■ Goal of the exercise
Search the data below for the string "Expand". Extract every line that contains it.

'''

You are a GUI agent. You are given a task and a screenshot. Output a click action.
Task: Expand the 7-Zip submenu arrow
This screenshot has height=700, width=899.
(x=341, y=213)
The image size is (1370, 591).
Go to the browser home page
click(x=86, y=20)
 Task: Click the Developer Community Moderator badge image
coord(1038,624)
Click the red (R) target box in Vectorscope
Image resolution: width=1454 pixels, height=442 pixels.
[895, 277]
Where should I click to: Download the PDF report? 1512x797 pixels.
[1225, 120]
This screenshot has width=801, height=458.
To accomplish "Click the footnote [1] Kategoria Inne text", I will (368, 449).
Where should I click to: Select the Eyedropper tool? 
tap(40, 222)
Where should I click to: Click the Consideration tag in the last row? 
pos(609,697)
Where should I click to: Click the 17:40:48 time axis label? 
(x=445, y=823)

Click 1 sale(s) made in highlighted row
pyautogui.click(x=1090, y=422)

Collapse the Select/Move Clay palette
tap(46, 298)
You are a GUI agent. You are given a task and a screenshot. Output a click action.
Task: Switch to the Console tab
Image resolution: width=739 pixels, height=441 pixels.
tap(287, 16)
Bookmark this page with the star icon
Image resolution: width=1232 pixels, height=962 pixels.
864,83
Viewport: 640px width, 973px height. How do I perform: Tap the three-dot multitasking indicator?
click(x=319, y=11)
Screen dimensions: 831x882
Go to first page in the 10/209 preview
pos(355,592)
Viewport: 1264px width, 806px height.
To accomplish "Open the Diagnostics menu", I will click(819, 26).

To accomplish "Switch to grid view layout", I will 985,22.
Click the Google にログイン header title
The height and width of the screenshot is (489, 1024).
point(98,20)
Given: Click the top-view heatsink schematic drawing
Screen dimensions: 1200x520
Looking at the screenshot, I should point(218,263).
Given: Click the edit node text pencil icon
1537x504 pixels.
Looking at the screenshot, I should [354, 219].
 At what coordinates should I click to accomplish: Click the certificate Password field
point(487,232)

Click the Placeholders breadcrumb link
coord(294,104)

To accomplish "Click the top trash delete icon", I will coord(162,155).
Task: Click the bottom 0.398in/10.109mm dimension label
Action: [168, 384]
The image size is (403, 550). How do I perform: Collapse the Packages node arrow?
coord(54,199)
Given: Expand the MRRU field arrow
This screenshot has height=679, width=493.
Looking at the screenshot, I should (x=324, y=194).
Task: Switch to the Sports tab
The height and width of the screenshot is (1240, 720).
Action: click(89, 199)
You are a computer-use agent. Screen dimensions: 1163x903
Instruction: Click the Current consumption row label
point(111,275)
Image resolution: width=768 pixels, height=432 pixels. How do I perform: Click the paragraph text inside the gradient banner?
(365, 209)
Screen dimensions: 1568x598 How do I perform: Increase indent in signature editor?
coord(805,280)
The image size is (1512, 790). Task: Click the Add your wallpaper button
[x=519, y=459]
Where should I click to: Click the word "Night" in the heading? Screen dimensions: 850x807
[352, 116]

'''

■ Reply
Task: Expand the 7-Zip submenu arrow
Given: Expand the MRRU field arrow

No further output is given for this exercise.